On voit donc que le veau d’or était l’unique dieu de la cour et il en fut de même pendant toute la fin du dix-huitième siècle, car aux spéculations de Law succédèrent celles autrement plus immorales du pacte de famine, qui avaient fait de Louis XVI le prince le plus riche de l’Europe. Tous les fermiers généraux et les dames les plus hautes y trempèrent. Aussi ceux qui organisèrent les massacres de septembre ne firent grâce à aucune, pas plus qu’à un fermier général, s’appela-t-il Lavoisier ».

Le républicanisme c’est le temps des :
- Le guerre de tous contre tous.
- Exploitez-vous les uns les autres.
- La liberté et la fraternité : se taper dessus à volonté en toutes saisons.
- La Paix universelle : la guerre en permanence.
- Soyons frères ou je t’assommes, comme dit une devise franc-maçonnique vendant sa « fraternité » et son « égalité ».
- La « fraternité » en république démocratique de 1789 c’est le temps où l’on n’a que le choix de tuer ou d’être tué, car tout parti qui arrive au pouvoir ne fait aucune grâce aux vaincus. Voir ce qu’il se passa pour les chefs de l’Allemagne nazi de Hitler. Monarchie ou République : mêmes bourreaux, dans ce monde duel.


1789 ou le « Peuple souverain »
Après 1789 le souverain devait être le PAYSAN, LE PAGAN, en anglais : le CLOWN, soit le PIERROT peint en blanc (de l’Instant). Hélas ensuite le Clown devint un ouvrier ou prolétaire esclave des entreprises de la juiverie financière internationale ; et plus tard ça nous donnera l’idéologie du « socialisme ». Voir aussi la page : Symbolisme de la Guillotine et de la décollation.
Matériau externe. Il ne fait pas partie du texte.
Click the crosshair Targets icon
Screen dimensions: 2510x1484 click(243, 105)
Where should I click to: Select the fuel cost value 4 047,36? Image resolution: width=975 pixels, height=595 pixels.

La France, je dirais même la GAULE, est cannibalisée par les Anglo-saxons déjà depuis la création à Londres en 1717 de cette judéo-franc-maçonnerie spéculative, parce qu’elle ne construit plus de cathédrale depuis longtemps. Mais cette nouvelle maçonnerie commença avec le calvinisme pour ne plus s’occuper que de politique. La Gaule c’était par exemple Rabelais et les Rébus, l’art du Blason (Rébus), la Langue des Oiseaux. Le Rébus qui se retrouve dans tout l’art de l’Égypte ancienne, en Chine : en Chinois, il y a l’assemblage logique : pour le mot CLOCHE, on juxtapose les caractères « métal » et « résonner ». (D’après James G. Février : Histoire de l’écriture). Le Rébus pour contrer la malédiction des langages particuliers, car le vrai mondialisme se situe bien là, quand les animaux pourront même communiquer avec l’humain, comme c’était possible à l’Âge d’Or...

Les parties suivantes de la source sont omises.